Collected data entries:
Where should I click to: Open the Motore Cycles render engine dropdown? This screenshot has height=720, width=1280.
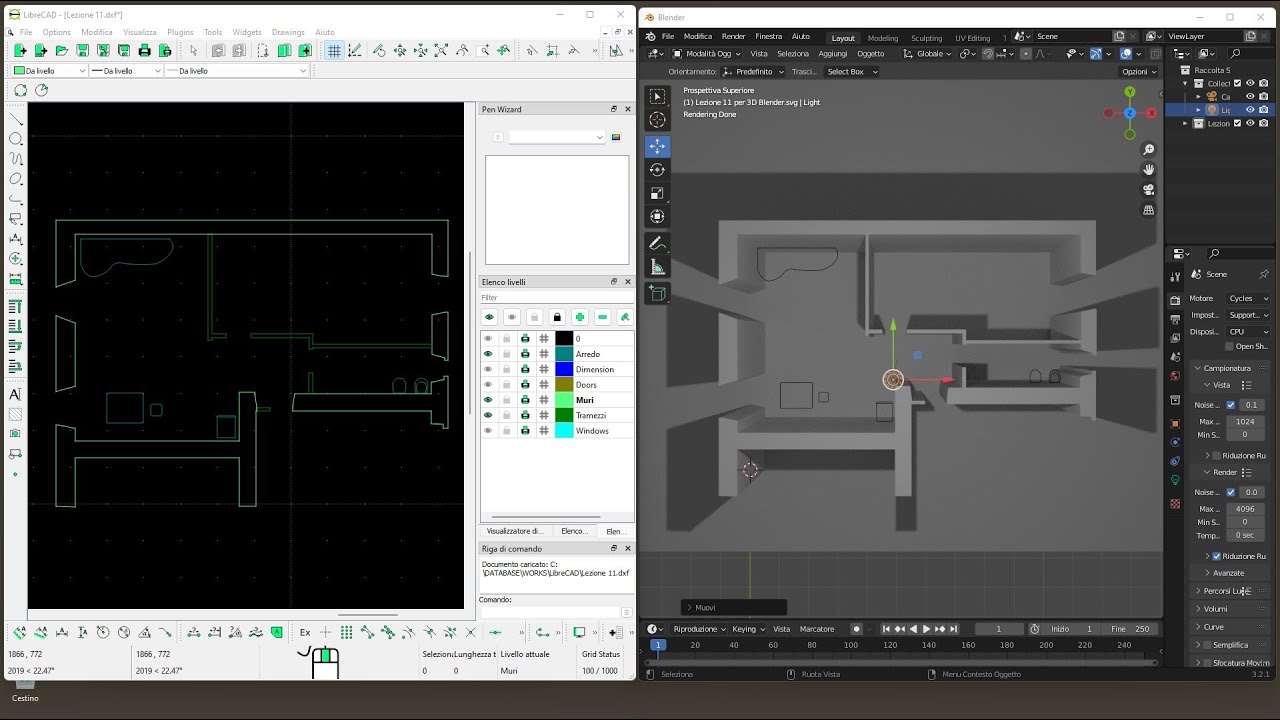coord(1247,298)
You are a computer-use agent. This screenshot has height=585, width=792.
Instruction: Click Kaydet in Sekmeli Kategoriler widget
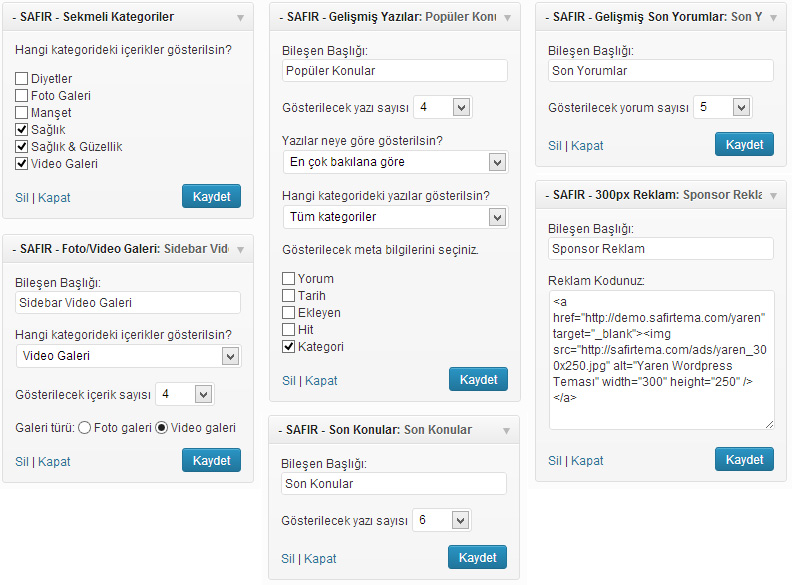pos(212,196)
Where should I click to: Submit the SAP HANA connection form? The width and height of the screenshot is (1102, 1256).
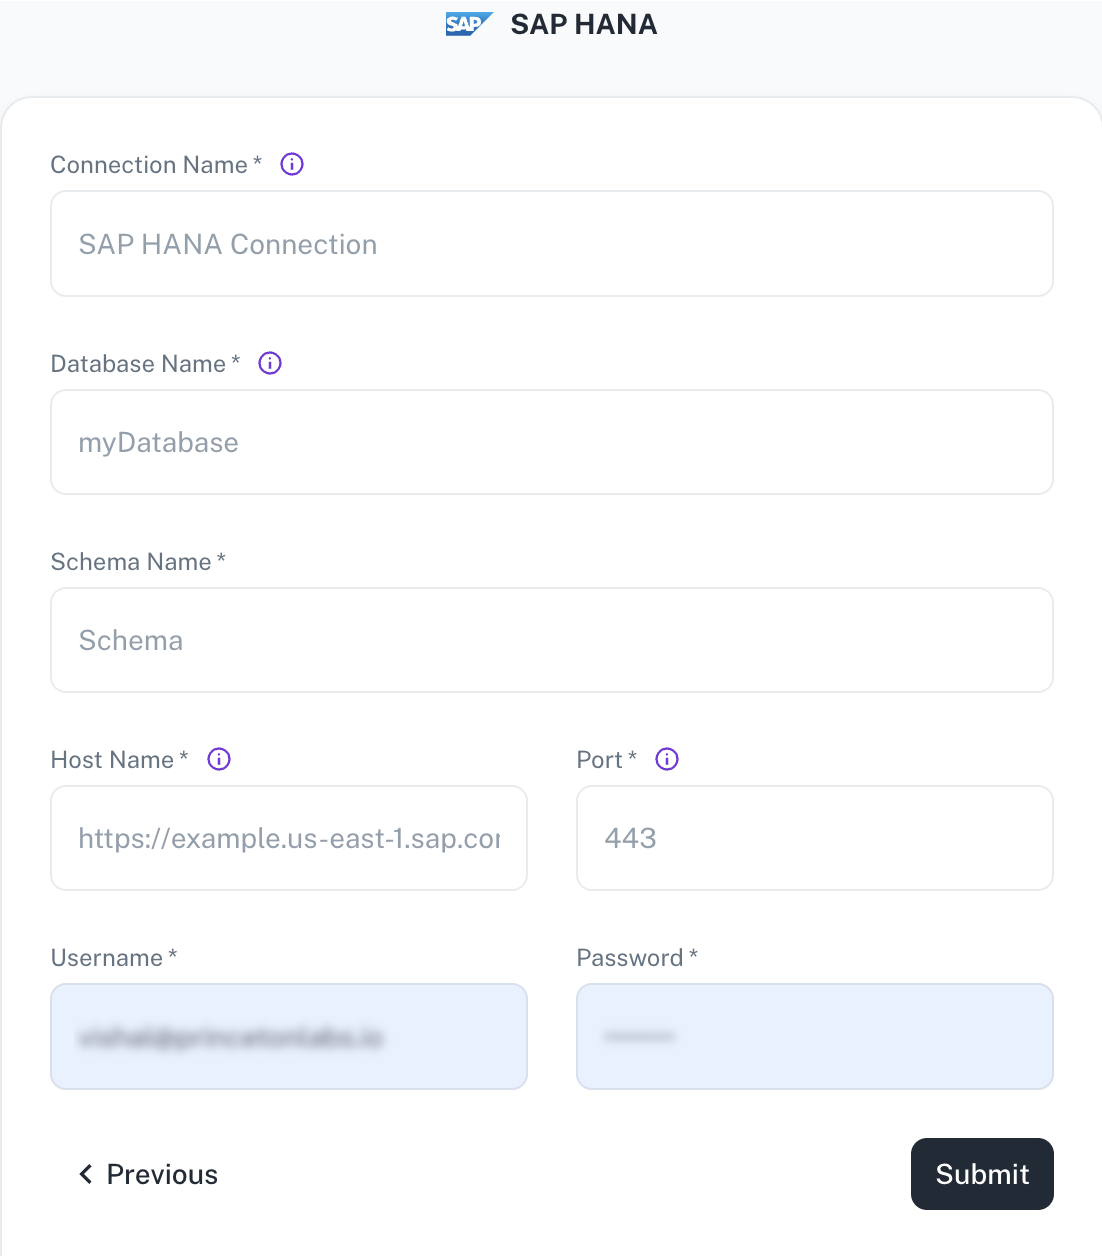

Assignment: The output is the records exactly as they read, with no pictures in it.

Answer:
Where should I click to: Open the Motore Cycles render engine dropdown? This screenshot has height=720, width=1280.
coord(1247,298)
You are a computer-use agent. This screenshot has height=585, width=792.
Instruction: Click Kaydet in Sekmeli Kategoriler widget
pos(212,196)
Where should I click to: Submit the SAP HANA connection form? The width and height of the screenshot is (1102, 1256).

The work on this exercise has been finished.